Study Utilizes Highly Automated QT(sm) and QT Beat-to-Beat(sm) to Improve Precision and Reduce Risk of False Positives/Negatives
Rochester, NY (PRWEB) September 16, 2009 -- iCardiac Technologies, Inc., a leader in advanced cardiac core lab services and QT analysis, announced today that a top 15 pharmaceutical company has awarded iCardiac a comprehensive cardiac safety study. iCardiac will provide end-to-end study management, site logistics and scientific reporting, as well as advanced ECG analytics. The study will utilize both iCardiac's Highly Automated QT and QT beat-to-beat offerings to dramatically improve study precision, as well as to reduce the likelihood of false positive or false negative findings.
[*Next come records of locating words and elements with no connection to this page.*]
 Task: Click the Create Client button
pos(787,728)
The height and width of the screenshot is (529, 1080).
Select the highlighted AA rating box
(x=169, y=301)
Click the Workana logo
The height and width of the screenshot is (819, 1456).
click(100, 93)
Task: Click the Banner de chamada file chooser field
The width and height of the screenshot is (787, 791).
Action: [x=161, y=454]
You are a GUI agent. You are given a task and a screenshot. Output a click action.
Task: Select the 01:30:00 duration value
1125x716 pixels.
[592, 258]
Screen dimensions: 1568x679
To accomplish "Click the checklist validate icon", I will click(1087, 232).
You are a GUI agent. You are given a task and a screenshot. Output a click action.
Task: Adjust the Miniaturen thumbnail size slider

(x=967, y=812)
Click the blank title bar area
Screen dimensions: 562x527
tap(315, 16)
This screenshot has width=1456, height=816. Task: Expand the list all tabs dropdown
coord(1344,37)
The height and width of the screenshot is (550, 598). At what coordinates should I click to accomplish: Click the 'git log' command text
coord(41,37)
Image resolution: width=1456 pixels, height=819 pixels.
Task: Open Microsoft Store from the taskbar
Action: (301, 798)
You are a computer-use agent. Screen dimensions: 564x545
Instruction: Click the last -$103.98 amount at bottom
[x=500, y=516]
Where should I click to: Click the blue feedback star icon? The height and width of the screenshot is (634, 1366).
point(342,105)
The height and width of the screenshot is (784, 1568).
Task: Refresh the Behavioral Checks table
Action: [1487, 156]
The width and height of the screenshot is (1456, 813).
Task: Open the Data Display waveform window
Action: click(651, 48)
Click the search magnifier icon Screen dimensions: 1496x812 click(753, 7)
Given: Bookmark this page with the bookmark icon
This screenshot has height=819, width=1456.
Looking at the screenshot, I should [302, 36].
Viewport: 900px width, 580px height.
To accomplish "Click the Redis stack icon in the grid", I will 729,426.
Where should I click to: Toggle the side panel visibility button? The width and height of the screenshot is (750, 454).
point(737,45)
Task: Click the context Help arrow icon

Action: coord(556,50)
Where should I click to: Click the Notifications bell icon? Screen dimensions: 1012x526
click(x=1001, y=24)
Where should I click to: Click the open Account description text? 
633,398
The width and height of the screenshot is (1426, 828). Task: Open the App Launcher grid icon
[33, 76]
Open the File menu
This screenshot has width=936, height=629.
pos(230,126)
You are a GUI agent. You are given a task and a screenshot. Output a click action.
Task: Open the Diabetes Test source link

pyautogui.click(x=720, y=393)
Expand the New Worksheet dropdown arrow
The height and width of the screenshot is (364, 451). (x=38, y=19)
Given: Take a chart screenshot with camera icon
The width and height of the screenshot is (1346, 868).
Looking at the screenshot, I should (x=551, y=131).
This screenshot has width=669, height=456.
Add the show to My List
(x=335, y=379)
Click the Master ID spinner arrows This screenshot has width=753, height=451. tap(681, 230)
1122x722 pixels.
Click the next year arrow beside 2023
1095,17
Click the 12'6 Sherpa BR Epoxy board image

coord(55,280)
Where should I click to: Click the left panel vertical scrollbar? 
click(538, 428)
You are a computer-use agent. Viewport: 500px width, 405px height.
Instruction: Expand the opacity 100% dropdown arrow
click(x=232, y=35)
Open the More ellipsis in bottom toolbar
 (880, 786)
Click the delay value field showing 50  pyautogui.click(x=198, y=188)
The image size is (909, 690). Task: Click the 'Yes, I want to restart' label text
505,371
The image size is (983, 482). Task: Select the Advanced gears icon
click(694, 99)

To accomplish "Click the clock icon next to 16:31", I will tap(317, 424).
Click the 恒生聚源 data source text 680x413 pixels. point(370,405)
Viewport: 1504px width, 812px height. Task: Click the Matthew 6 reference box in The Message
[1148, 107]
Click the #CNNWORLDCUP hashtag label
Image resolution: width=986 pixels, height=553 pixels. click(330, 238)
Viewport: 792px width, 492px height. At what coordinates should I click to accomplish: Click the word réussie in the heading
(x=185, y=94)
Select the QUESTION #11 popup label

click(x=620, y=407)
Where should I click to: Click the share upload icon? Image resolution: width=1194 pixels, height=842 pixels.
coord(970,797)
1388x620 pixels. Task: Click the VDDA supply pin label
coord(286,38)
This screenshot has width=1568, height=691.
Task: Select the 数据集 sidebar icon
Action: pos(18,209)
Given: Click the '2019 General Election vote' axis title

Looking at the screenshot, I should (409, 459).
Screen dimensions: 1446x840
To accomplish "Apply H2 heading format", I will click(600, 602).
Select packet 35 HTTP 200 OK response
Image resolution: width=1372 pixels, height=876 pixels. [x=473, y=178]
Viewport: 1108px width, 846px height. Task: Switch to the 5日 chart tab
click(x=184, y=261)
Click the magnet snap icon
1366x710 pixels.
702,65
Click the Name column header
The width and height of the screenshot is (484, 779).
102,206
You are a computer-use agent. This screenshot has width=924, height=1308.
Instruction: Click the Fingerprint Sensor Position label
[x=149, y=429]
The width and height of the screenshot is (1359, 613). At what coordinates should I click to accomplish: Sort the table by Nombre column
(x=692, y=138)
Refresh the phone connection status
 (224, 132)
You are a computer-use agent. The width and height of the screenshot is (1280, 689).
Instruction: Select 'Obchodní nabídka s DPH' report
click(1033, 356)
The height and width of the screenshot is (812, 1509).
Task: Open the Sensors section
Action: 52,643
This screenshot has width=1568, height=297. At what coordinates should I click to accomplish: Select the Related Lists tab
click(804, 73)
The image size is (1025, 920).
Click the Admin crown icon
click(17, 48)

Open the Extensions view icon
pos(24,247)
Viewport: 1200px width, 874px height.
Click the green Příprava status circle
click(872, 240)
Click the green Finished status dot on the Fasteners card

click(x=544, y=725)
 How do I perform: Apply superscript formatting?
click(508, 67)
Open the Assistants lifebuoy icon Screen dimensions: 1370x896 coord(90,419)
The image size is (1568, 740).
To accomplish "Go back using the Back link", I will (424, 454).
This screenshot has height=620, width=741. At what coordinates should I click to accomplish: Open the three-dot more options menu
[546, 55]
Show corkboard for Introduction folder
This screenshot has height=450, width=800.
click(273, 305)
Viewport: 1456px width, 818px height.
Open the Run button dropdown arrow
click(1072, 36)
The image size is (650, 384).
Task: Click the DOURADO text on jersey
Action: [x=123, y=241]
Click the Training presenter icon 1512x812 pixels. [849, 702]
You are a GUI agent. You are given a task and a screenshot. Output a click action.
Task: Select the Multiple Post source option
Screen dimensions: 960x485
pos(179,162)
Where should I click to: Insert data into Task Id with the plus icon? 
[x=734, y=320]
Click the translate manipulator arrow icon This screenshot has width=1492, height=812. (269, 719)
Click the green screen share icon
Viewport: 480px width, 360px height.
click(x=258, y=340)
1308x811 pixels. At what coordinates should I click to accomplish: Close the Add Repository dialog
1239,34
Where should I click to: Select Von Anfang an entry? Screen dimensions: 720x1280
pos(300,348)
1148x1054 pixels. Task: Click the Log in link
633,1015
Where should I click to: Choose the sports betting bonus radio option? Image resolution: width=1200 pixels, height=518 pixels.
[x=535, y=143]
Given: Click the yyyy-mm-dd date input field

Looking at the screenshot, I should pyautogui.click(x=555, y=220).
"We are pleased that the industry continues to recognize the scientific and business value of iCardiac's end-to-end solutions for Phase I through Phase IV studies," said Sasha Latypova, Executive Vice President. "To date iCardiac has performed more cardiac safety studies using automated QT methods than all other commercial ECG core laboratories, making iCardiac the clear leader in the next generation of advanced cardiac safety services."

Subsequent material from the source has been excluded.